Soon after, with internals properly stirred, my opinion had been altered. One of the spellbinding aspects of the Turbo S was its acceleration. Even seasoned road-testers found it hard to unpack the sensation of 0-100km/h in 2.8 seconds.
It was the immediacy of the whole experience. No delay between prodding the pedal and powering through the horizon. The accelerator pedal felt very much like a light switch.
It sounded characterful too, with a whizzing and buzzing type of soundtrack synthesised into the mix.
From the frenzied performance to the excitement of simply being out on countryside roads post-lockdown, by the time I got back to Porsche HQ my yellow protective kitchen gloves were drenched.
Last week the automaker unveiled its newest addition to the Taycan family, the entry-level, rear-wheel-drive model slotting beneath the 4S. Some mental preparation was needed, recalling the sprain-inducing pace of that first Turbo S interaction.
After nosing out of the gate and depressing the accelerator with a smidgen of verve down the main road, the baby Taycan gave the impression of swiftness without overwhelming the senses. Pleasant.
And that set the tone for the two days of evaluation that followed. The base Taycan is available with a choice of two batteries, the first packing an output of 300kW, while the uprated version offers 350kW.
A 5.4-second sprint time is certainly nothing to be scoffed at. You will still be able to fend off competition from most hot hatchbacks out there. But as with the Turbo S - and this is a characteristic of electric vehicles in general - the instantaneous kick is the big factor.
From a handling point of view, the Taycan was agile and planted. Steel springs are standard, although air suspension is optional.
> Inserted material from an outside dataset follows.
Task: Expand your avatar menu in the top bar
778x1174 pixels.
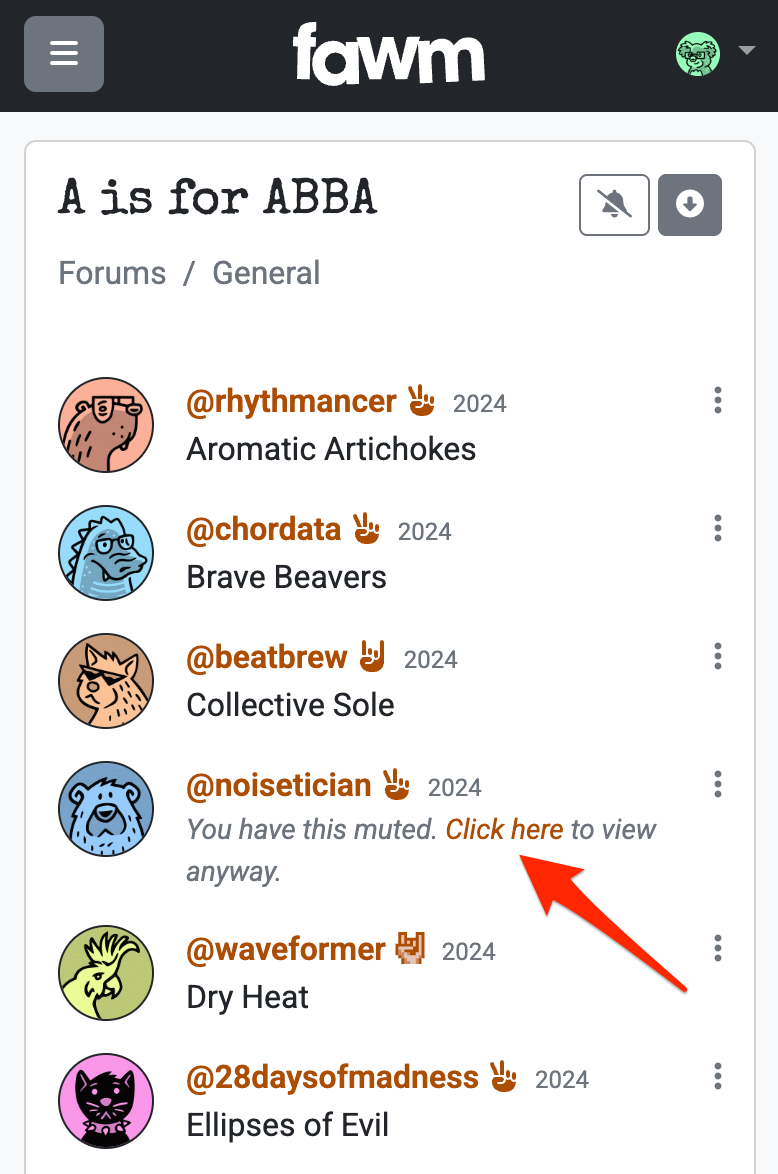Action: (x=697, y=54)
You might recall that the rear-wheel drive model is the holder of a Guinness World Record for the longest drift in an electric car. The only time the rear wheels scrabbled for purchase in my possession was when loose gravel was encountered on the tarmac.
You would have to be Chris Harris to get the car properly unseated: in all conditions it feels confidently grafted to the ground. The low, snug seating position is one that 718 Boxster, Cayman or 911 owners would find familiar.
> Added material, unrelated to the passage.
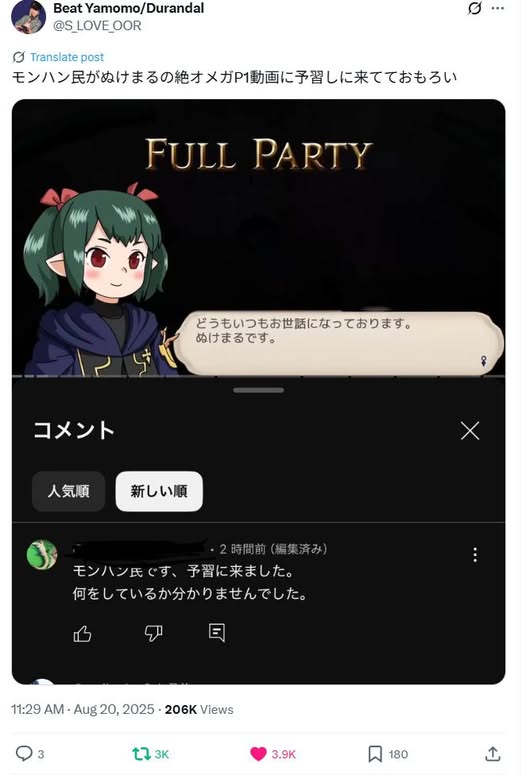The height and width of the screenshot is (775, 526).
Task: Select the 人気順 sort option
Action: pos(69,491)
There are not many buttons in the interior, with virtually all functions operated via the central, 10.9-inch display.
It is also the first contemporary Porsche model to feature a leather-free interior, with recycled materials mirroring the sustainable philosophy underpinning the whole exercise.
A grocery-getting mission saw total use of the front (84l) storage compartment, while the 407l boot would easily accommodate overnight luggage for four occupants.
And would touring over lengthier distances be feasible? Absolutely. Obviously, you would need to plan your route and scout charging opportunities in advance.
But the range is certainly sufficient: after driving 174km (mostly in Sport mode) the onboard computer still indicated a remaining range of 224km. Porsche says a range of 484km can be expected in ideal conditions. Fast-charging capability allows 80% in as little as 22.5 minutes.
It is slightly more attainable than the Turbo S, whose asking price is R4,077,000. The base Taycan kicks off at R2,227,000 — or roughly the same price as a 911 Carrera 4S (R2,180,000).